Thursday, April 30, 2009

Bröderna Lejonhjärta (The Brothers Lionheart)


So, I feel like blogging about this despite the fact that it isn’t inside my usual blog-subjects. But—oh, well.

So, I’ve been a huge Astrid Lindgren fan for a long time. It started out with Pippi Longstocking and watching all the badly-dubbed old movies where Pippi somehow has a Brooklyn accent (go figure) and Annika sounds like she has a perpetual cold. Despite this, I wanted to be Pippi when I was a kid.

So, I’ve been meaning to read The Brothers Lionheart for a longtime, but the trouble with that is I can’t find it at my library and also I’m a purist. I don’t believe in changing characters’ names and such when they are translated out of one language and into another. The fact that Skorpan is named Scotty in the English books irritates me no-end.
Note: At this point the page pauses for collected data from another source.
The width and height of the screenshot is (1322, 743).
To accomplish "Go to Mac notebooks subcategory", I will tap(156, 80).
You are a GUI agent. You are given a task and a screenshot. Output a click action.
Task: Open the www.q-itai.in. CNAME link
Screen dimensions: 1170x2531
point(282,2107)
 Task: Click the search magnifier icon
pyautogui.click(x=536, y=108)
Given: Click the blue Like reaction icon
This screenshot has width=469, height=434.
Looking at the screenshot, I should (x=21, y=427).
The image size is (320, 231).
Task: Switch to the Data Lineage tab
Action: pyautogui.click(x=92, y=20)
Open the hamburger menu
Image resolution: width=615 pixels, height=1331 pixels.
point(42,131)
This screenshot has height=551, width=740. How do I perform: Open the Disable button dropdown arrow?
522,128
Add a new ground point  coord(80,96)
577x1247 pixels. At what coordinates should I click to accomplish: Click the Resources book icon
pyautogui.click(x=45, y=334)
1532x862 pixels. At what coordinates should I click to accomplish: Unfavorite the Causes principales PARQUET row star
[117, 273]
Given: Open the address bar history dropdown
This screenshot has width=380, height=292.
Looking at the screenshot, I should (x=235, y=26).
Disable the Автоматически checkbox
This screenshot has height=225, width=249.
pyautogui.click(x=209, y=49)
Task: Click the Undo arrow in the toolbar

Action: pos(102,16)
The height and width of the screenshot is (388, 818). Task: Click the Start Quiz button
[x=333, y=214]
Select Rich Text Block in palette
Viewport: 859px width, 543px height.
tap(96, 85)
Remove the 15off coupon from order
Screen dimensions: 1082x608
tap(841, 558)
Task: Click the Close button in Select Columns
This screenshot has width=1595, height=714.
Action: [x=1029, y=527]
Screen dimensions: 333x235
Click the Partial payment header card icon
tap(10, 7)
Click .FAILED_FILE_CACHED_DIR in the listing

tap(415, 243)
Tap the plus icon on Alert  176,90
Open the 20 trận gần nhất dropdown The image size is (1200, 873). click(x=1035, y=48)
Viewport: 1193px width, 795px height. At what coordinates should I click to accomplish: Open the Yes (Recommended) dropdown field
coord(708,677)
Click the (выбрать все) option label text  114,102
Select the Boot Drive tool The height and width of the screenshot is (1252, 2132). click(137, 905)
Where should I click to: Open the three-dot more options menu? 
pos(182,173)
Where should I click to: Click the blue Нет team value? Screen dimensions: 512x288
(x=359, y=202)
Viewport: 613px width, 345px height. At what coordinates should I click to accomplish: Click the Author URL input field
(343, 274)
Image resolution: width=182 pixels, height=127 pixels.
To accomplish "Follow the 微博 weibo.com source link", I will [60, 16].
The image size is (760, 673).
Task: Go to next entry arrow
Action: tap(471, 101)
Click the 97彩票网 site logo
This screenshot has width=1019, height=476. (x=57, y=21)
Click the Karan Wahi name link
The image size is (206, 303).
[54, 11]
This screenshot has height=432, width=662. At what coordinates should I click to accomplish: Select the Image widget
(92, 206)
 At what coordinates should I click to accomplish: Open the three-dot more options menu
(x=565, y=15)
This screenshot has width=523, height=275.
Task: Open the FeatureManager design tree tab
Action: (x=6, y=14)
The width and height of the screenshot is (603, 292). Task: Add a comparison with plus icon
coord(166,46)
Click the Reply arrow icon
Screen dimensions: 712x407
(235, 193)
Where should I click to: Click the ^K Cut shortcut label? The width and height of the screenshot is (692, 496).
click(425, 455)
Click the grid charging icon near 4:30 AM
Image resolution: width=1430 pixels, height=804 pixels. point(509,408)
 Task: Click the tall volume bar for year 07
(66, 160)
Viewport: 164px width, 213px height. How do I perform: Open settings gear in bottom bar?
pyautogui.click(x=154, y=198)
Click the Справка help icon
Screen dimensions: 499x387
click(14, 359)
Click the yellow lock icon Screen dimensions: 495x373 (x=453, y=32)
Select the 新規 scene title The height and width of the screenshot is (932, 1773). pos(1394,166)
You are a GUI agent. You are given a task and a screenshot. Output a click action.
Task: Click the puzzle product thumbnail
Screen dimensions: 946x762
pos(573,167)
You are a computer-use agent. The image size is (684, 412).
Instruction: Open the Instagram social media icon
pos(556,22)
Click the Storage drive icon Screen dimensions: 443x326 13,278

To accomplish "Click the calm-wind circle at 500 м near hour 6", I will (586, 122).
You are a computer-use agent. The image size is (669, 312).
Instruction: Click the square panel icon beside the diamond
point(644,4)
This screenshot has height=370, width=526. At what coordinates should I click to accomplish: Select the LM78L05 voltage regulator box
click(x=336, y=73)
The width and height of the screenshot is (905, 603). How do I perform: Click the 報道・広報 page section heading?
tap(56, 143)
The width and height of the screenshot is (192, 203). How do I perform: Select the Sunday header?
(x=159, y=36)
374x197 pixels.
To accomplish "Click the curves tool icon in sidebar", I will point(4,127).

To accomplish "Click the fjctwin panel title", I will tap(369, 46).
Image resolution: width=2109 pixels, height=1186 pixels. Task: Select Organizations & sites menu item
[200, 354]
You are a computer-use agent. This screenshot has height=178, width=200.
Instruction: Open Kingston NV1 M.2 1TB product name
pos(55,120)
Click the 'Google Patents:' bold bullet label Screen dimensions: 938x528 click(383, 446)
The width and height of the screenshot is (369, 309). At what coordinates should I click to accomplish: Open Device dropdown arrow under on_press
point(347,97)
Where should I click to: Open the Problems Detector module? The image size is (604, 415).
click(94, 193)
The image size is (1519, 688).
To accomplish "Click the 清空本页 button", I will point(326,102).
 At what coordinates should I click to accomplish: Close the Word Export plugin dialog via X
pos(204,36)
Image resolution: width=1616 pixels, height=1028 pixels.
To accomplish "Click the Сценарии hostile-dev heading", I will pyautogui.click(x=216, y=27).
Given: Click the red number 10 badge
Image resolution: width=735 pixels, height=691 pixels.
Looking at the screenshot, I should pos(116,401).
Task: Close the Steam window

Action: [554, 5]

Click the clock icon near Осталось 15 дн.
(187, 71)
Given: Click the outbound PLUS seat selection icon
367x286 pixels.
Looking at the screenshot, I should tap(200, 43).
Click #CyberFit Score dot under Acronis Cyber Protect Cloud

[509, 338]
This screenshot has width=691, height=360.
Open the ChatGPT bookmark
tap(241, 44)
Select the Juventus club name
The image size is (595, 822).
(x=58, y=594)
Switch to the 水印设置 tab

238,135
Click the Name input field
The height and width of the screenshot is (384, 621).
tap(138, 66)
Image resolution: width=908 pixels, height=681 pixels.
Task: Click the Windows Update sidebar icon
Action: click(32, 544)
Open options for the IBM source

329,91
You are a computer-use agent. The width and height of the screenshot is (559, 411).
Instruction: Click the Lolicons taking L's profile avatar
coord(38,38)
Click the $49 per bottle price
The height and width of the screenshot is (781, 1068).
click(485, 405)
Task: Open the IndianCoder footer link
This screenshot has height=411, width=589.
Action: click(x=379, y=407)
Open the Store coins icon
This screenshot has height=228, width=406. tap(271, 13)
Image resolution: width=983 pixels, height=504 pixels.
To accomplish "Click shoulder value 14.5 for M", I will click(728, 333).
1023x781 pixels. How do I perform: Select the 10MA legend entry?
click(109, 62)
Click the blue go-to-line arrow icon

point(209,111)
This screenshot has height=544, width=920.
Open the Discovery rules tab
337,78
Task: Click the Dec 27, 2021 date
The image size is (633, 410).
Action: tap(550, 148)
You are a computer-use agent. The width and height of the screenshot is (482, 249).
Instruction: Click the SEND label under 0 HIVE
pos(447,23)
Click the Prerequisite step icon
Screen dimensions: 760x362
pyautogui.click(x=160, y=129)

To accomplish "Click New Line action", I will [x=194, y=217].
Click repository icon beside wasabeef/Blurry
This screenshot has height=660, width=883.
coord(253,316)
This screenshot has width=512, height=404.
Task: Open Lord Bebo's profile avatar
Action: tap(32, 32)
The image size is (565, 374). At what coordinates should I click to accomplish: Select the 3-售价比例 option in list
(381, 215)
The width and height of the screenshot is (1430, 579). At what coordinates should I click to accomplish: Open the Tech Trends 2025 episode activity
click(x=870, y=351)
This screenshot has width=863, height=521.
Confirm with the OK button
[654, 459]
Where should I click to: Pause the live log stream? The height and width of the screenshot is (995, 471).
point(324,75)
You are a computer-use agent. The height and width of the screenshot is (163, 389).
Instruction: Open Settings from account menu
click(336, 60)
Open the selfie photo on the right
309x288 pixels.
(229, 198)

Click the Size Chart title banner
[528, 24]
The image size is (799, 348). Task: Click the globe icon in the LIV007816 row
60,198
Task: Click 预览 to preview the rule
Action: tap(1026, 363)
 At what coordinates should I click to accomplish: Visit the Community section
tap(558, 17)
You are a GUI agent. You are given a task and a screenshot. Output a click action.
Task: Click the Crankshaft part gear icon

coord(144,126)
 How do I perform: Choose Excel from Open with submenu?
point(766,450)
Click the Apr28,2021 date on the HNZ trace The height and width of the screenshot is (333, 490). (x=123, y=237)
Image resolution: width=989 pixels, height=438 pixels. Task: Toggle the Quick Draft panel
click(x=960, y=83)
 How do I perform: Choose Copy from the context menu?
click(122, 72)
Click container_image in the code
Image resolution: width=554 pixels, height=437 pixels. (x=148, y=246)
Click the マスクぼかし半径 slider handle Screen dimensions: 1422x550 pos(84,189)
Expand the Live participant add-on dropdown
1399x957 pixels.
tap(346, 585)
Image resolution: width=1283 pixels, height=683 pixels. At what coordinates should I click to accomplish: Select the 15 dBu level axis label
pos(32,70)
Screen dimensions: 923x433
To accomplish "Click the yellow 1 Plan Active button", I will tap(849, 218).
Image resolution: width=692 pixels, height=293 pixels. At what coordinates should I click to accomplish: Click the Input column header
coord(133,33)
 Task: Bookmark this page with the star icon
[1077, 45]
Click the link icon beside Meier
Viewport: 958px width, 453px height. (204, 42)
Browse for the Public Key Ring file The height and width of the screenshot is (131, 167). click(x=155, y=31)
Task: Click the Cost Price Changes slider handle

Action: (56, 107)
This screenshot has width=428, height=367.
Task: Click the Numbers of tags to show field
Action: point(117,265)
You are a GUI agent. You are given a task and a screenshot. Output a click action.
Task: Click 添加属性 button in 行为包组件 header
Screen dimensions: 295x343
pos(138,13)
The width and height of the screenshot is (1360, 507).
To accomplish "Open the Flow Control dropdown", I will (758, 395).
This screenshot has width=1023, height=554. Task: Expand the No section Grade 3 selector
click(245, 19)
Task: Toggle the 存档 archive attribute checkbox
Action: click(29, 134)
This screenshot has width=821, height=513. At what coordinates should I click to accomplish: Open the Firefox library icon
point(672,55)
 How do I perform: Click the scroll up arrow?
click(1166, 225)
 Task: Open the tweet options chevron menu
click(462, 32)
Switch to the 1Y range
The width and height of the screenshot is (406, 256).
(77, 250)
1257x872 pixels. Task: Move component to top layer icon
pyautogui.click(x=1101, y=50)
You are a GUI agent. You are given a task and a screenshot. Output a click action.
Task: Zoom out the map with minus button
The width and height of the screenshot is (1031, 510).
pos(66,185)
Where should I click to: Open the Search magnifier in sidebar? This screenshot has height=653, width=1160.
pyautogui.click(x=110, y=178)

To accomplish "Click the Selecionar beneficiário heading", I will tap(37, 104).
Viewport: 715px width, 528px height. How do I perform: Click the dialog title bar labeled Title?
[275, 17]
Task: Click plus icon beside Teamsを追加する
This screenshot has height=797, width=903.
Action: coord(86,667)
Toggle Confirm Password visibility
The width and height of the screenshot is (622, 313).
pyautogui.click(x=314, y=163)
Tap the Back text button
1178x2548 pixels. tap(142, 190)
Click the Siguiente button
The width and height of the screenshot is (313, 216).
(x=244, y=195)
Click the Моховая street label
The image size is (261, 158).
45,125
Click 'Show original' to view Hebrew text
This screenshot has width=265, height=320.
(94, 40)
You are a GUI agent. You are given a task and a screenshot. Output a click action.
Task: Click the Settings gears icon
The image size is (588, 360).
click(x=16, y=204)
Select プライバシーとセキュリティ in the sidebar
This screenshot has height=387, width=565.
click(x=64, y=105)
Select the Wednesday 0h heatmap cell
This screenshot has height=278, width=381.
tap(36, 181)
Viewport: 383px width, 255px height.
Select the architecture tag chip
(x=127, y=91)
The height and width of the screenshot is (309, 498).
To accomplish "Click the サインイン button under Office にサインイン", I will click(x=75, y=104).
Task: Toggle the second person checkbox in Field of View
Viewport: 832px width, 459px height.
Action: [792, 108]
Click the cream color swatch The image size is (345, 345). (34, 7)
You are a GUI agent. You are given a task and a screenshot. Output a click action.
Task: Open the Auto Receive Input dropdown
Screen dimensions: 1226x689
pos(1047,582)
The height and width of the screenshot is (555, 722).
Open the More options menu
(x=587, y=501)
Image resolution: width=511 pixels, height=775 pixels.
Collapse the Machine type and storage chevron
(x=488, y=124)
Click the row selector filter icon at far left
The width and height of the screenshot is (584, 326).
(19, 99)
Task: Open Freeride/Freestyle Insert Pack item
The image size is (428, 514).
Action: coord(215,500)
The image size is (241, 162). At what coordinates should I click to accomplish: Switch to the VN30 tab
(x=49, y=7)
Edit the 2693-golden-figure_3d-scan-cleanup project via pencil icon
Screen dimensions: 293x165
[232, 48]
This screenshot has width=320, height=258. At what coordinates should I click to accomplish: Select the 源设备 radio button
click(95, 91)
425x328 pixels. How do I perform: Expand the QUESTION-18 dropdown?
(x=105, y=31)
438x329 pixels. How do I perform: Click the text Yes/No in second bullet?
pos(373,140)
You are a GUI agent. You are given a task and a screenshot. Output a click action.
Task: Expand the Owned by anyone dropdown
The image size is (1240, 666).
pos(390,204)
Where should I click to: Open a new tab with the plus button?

But I digress: I watched Bröderna Lejonhjärta last night…in Swedish (with my limited knowledge of Swedish) and loved it. So, Bröderna Lejonhjärta is the story of young Karl “Skorpan” Lion and his older brother, Jonatan (in the book they’re ten and thirteen, in the movie they’re like ten and twenty). Skorpan is dying slowly of an illness and to quell his brothers fears Jonatan tells him stories of Nangijala (or Nangiyala in the English version), the land beyond the stars where all stories come from and where you go when you die.

While Jonatan is out one day, they’re house catches fire and Jonatan races inside to save Skorpan. He gets his younger brother on his back and jumps out the window in an effort to save him. Skorpan lives, but Jonatan dies in the fall.

A little while later, Skorpan dies of his illness. He wakes up in Nangijala and finds Jonatan there, fishing, and then they have a great time together and are happy and it’s all very lovely. But all is not well in Nangijala! The evil Tengil has taken slaves of the people, forcing them to build his castle and is keeping them in fear with a big dragon named Katla (built in England for 100,000 Swedish crowns and looking kinda corny, but whatever this movie was made in the 70s). When Orvar, the leader of the resistance movement Jonatan is part of, is captured by Tengil and imprisoned in Katla’s cave, the brothers set out to free him and save Nangijala.

***SPOILERS***


Okay, the movie can be looked at as a straight-up children’s movie, except for all the death. The book itself was disliked by some because of its dark themes and its use of suicide (I’ll get to that in a bit). Though, apparently, Astrid Lindgren said that she got the quickest and most excited response from this book more than any of her others.

So, in the end, the brothers go to destroy Katla after beating Tengil. Jonatan calls it to him with the horn that Tengil used to control it. And…it breathes fire on him. So, yes, they are able to defeat Katla, but Jonatan is injured. At the campfire that night, Jonatan tells Skorpan, “Katla burned me. I’m becoming paralyzed. I can’t feel my legs and, soon, I won’t be able to feel my arms.”

Sidenote to reader: Dragon burns make you paralyzed. Also, my online translator is crappy, so these translations aren’t spot-on.


Skorpan: Won’t you get better, after you rest a few days?

Jonatan: This isn’t something you better from. [pause] Do remember the fire?

Skorpan: I never forgot it.

Jonatan: Remember when we jumped out the window, and I came to Nangijala [i.e: died]? I was thinking we could do that again, off that precipice over there, to go to Nangilima.

Skorpan: [blahblahblah something about the spirit of Nangijala] Then I will do it, like you did for me, so it’ll be like-wise.

Jonatan: Do you dare, Skorpan Lionheart? [or perhaps: Dare you, Skorpan Lionheart]


So, yeah, they jump and as they’re falling Skorpan shouts: “I see it! I see the light, Jonatan! It’s Nangilima!"

I really like this movie, despite the fact I had no idea what people were saying most of the time. You really didn’t need the words. I understood that the brothers really, really loved each other and I got that we had to save Orvar and that Tengil was bad and Katla was fearsome.

In the end, I really was moved by the fact that Skorpan chose to sacrifice himself, like Jonatan did for him in the beginning, so that they’d be together in Nangilima. I disagree with the critics who argue that this makes it seem that suicide is okay, because that’s not the point. The point was that they loved each other, and that love trumped everything, so that nothing else mattered. I think that’s an amazing thought, an amazing point: love is better than life. If goes beyond our own selfish desires. I love that.